Re: [PATCH] mm: vmscan: fix not scanning anonymous pages when detecting file refaults

From: Johannes Weiner
Date: Fri Jun 28 2019 - 10:23:23 EST


Hi Minchan,

On Fri, Jun 28, 2019 at 03:51:38PM +0900, Minchan Kim wrote:
> On Thu, Jun 27, 2019 at 02:41:23PM -0400, Johannes Weiner wrote:
> > On Wed, Jun 19, 2019 at 04:08:35PM +0800, Kuo-Hsin Yang wrote:
> > > Fixes: 2a2e48854d70 ("mm: vmscan: fix IO/refault regression in cache workingset transition")
> > > Signed-off-by: Kuo-Hsin Yang <vovoy@xxxxxxxxxxxx>
> >
> > Acked-by: Johannes Weiner <hannes@xxxxxxxxxxx>
> >
> > Your change makes sense - we should indeed not force cache trimming
> > only while the page cache is experiencing refaults.
> >
> > I can't say I fully understand the changelog, though. The problem of
>
> I guess the point of the patch is "actual_reclaim" paramter made divergency
> to balance file vs. anon LRU in get_scan_count. Thus, it ends up scanning
> file LRU active/inactive list at file thrashing state.

Look at the patch again. The parameter was only added to retain
existing behavior.

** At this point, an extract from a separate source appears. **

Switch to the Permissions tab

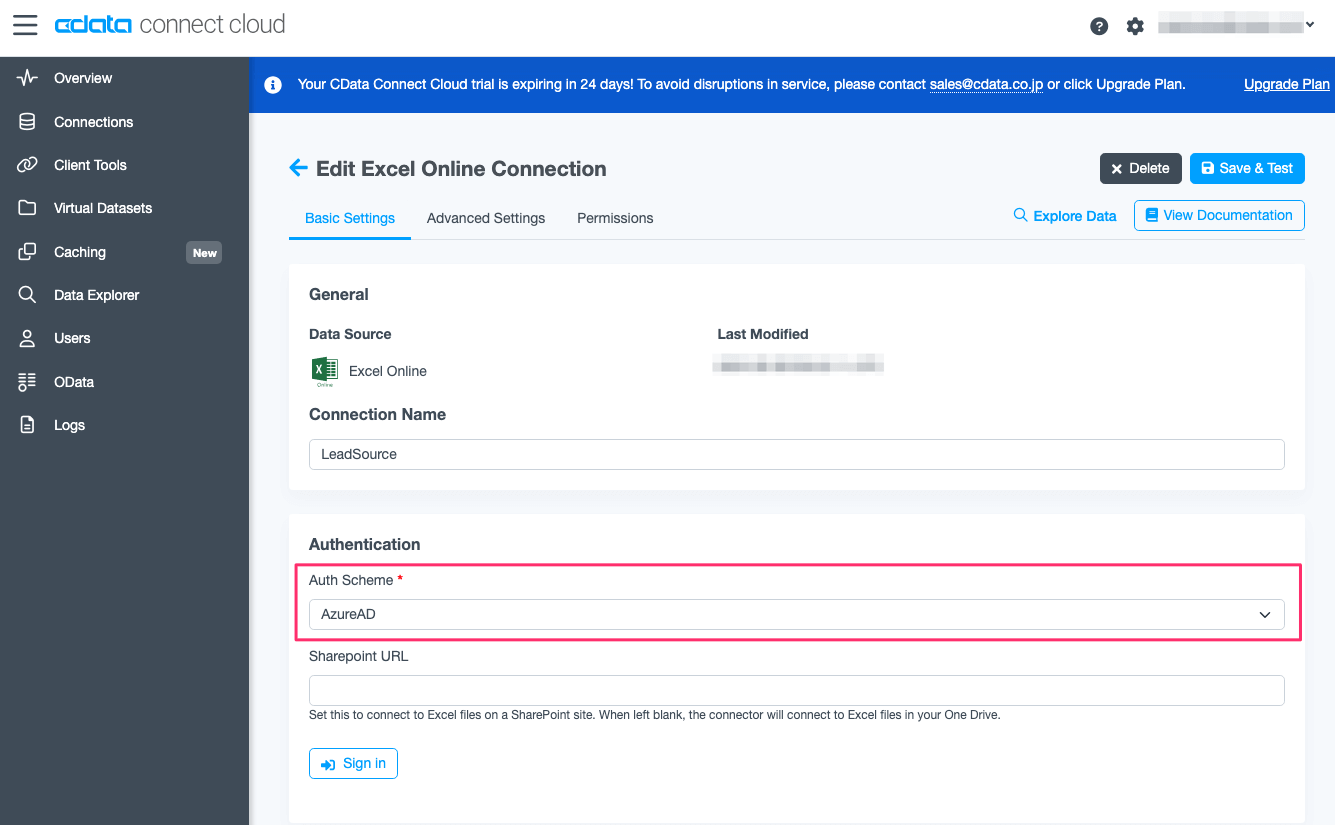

We *always* did file-only reclaim while thrashing -
all the way back to the two commits I mentioned below.

> So, Fixes: 2a2e48854d70 ("mm: vmscan: fix IO/refault regression in cache workingset transition")
> would make sense to me since it introduces the parameter.

What is the observable behavior problem that this patch introduced?

> > forcing cache trimming while there is enough page cache is older than
> > the commit you refer to. It could be argued that this commit is
> > incomplete - it could have added refault detection not just to
> > inactive:active file balancing, but also the file:anon balancing; but
> > it didn't *cause* this problem.
> >
> > Shouldn't this be
> >
> > Fixes: e9868505987a ("mm,vmscan: only evict file pages when we have plenty")
> > Fixes: 7c5bd705d8f9 ("mm: memcg: only evict file pages when we have plenty")
>
> That would affect, too but it would be trouble to have stable backport
> since we don't have refault machinery in there.

Hm? The problematic behavior is that we force-scan file while file is
thrashing. We can obviously only solve this in kernels that can
actually detect thrashing.